(Collected data entries)
▼▼▼

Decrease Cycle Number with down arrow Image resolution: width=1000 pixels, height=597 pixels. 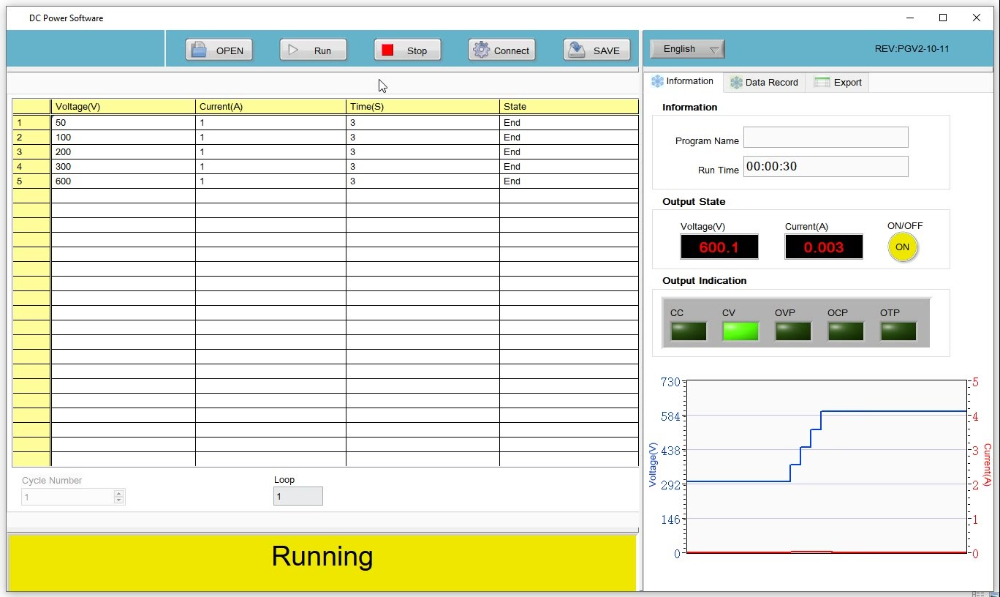(119, 500)
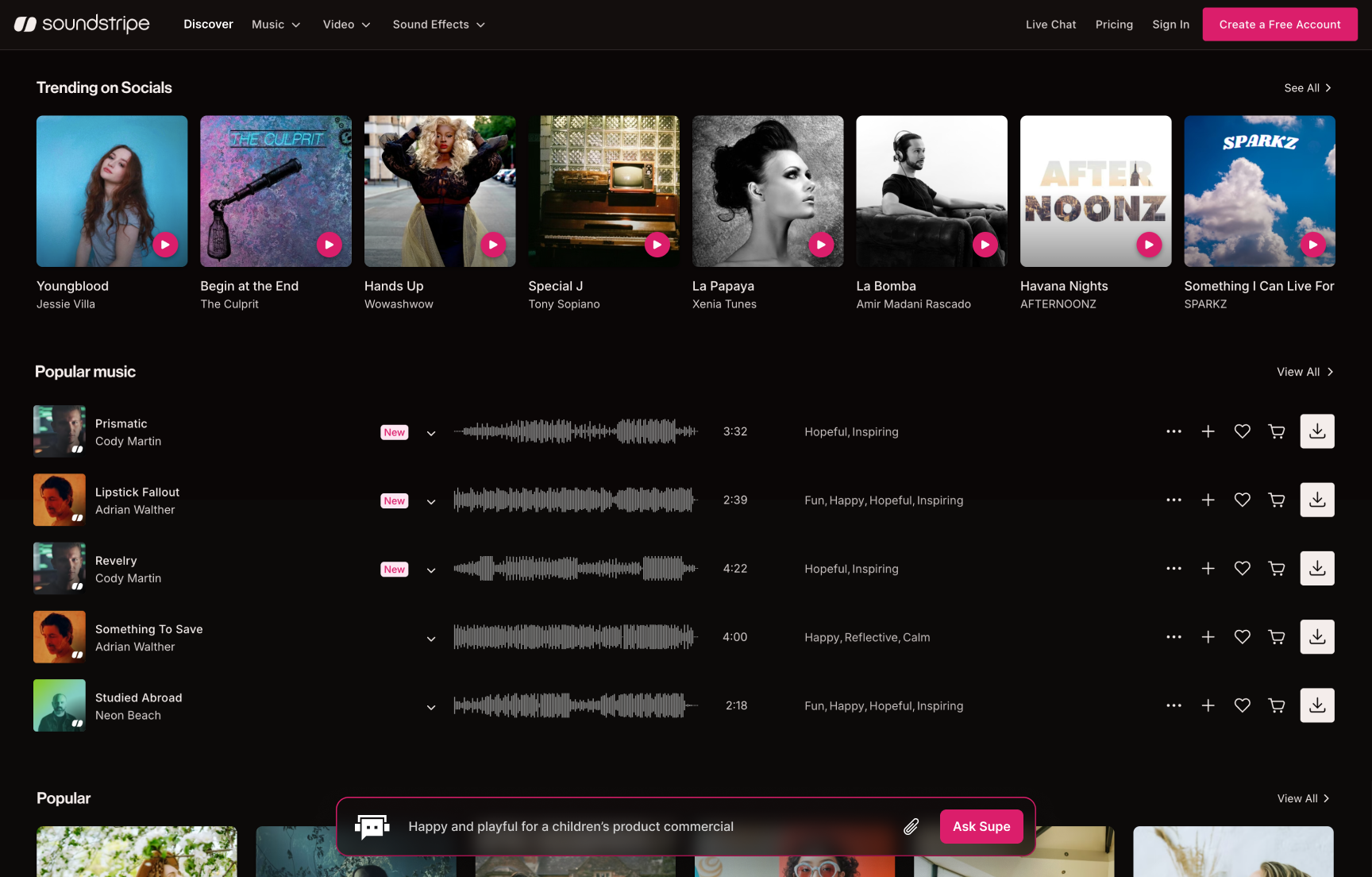The image size is (1372, 877).
Task: Play the Havana Nights track
Action: coord(1148,245)
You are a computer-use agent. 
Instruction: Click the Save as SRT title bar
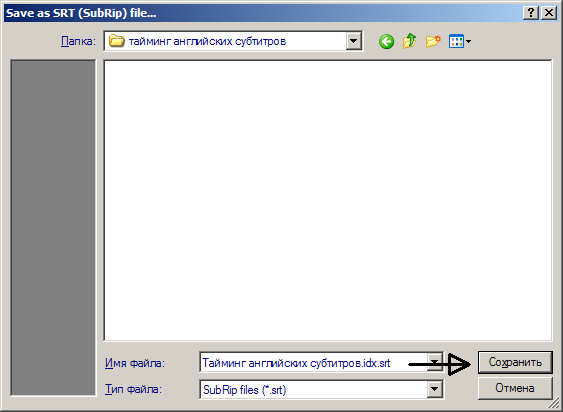[x=262, y=13]
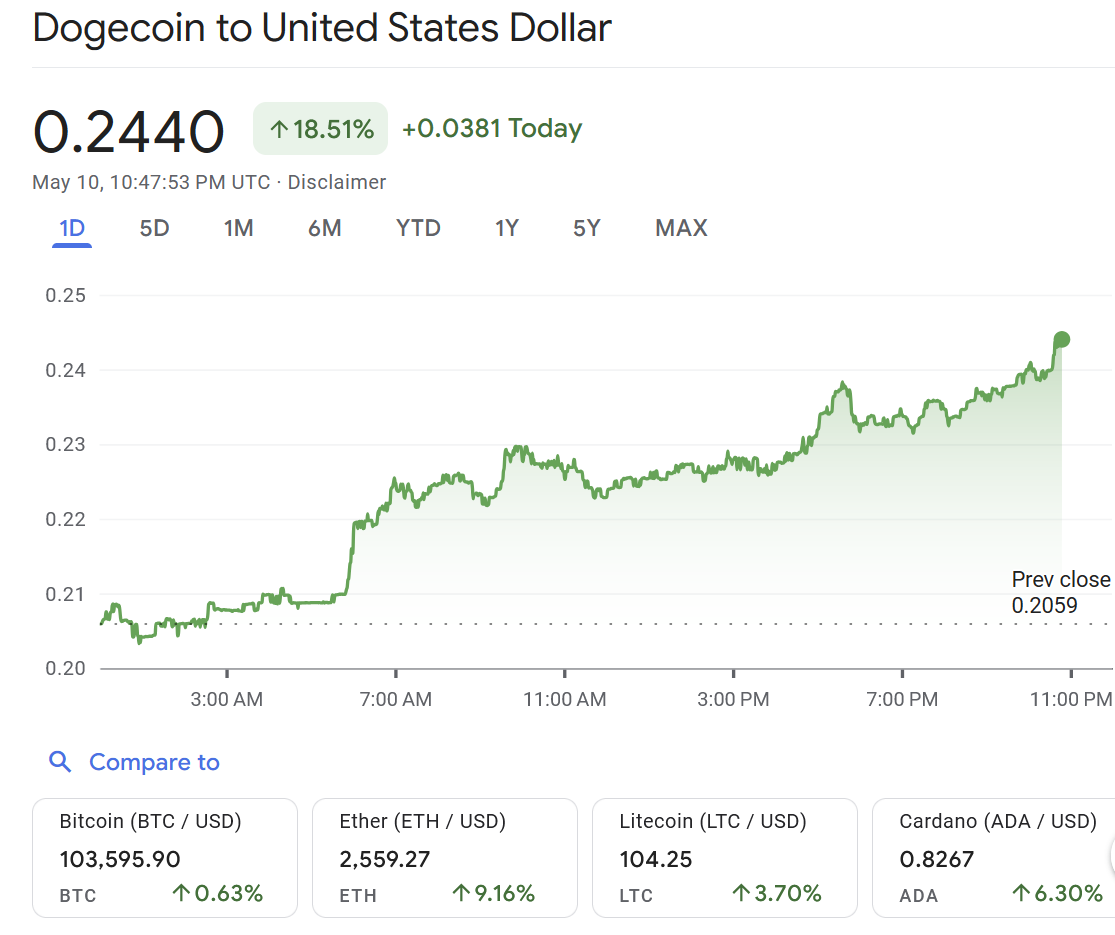Open the Bitcoin (BTC / USD) card
The width and height of the screenshot is (1115, 935).
coord(165,857)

▲▲▲

• What is needed: Pictures stay out of the copy. Reproduce exactly the lines from the one containing "You are a computer-use agent." through the last line of the records above, both included.

• Exercise result:
You are a computer-use agent. 
Instruction: Click the Save as SRT title bar
[x=262, y=13]
Open the Bitcoin (BTC / USD) card
The width and height of the screenshot is (1115, 935).
coord(165,857)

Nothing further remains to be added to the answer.